Nikolai Gumilyov and Anna Akhmatova lived in a small wooden house in Tsarskoye Selo. Meetings of the "Workshop of Poets" were held here. The house was decorated with animal skins, stuffed animals stood everywhere, the walls were covered with "Abyssinian paintings". The bookshelves stored books by "selected modernists". Here, in Tsarskoye Selo, Sergei Yesenin came to visit Gumilyov and Akhmatova. Two years later, he served as an orderly on the Tsarskoye Selo military hospital train.

By the way, Akhmatova was afraid to live in this house - she constantly felt someone's invisible presence in it ("Tell me, what lived in this house besides us?"), And it seemed to her that under someone's "heavy steps the steps of the dark staircase groaned, as if plaintively begging for mercy.

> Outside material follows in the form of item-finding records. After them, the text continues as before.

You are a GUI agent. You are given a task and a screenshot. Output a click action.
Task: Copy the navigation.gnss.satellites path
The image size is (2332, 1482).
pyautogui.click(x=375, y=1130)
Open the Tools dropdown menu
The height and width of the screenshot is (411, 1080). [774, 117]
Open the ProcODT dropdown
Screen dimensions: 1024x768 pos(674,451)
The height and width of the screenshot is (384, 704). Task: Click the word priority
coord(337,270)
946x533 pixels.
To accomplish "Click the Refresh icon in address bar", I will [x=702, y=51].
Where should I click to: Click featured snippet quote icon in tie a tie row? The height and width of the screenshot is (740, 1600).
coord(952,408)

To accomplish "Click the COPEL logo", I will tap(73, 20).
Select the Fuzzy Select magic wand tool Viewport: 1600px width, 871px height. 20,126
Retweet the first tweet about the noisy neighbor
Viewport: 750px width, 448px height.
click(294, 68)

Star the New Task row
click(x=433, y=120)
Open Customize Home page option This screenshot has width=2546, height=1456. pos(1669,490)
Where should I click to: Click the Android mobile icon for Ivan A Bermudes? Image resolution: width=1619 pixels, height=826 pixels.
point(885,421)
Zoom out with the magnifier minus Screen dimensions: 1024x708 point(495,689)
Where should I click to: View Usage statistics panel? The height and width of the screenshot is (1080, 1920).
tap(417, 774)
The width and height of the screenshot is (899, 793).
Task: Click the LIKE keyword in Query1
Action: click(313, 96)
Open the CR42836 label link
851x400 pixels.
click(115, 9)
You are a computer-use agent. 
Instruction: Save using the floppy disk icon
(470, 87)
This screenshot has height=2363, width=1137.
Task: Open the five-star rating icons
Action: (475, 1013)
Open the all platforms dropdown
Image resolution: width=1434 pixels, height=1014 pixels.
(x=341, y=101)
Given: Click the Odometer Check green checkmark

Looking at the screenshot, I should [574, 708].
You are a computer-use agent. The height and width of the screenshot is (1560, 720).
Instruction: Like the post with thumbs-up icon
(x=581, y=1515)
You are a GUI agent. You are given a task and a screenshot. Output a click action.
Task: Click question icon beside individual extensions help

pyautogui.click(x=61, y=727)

This fear seemed to be a harbinger of future historical dramas. On a December night in 1916, in the Alexander Park, in the place where the maid of honor of the Empress Anna Vyrubova was building the church of St. Seraphim of Sarov, the "secret priest" of the royal family, Grigory Rasputin, was buried.

In March 1917, in his beloved Alexander Palace, Emperor Nicholas and his family were taken into custody. “Open the gates to the former tsar”, this is how the guard officer met the royal family. Soon the parks and palaces were nationalized, the royal property was confiscated. The electronic reading room of the Presidential Library contains a set of postcards "The Last House of the Last Emperor of Russia", which features rare photographs and the interior of the rooms of the Alexander Palace, shows the things of the family of Nicholas II associated with the last period of his life.

Since 1918, Tsarskoye Selo became known as Detskoye Selo. In 1937, in connection with the 100th anniversary of the death of Alexander Pushkin, the city was renamed Pushkin. However, space has the ability to invisibly store the experience of the past. It is this experience that is the "safety certificate" of the history of the state. “How long has Catherine’s glory thundered here, / And was the Russian state the first?” asked the poet Alexander Voeikov (1779–1839) two hundred years ago. “Now we do not sigh either about the time of Peter the Great, or about the happy days of Catherine the Great”, - the poet continues, hoping that the real glory of Tsarskoye Selo - the “house of the Gods” - will be brought by the “new” time, not yet fully explored.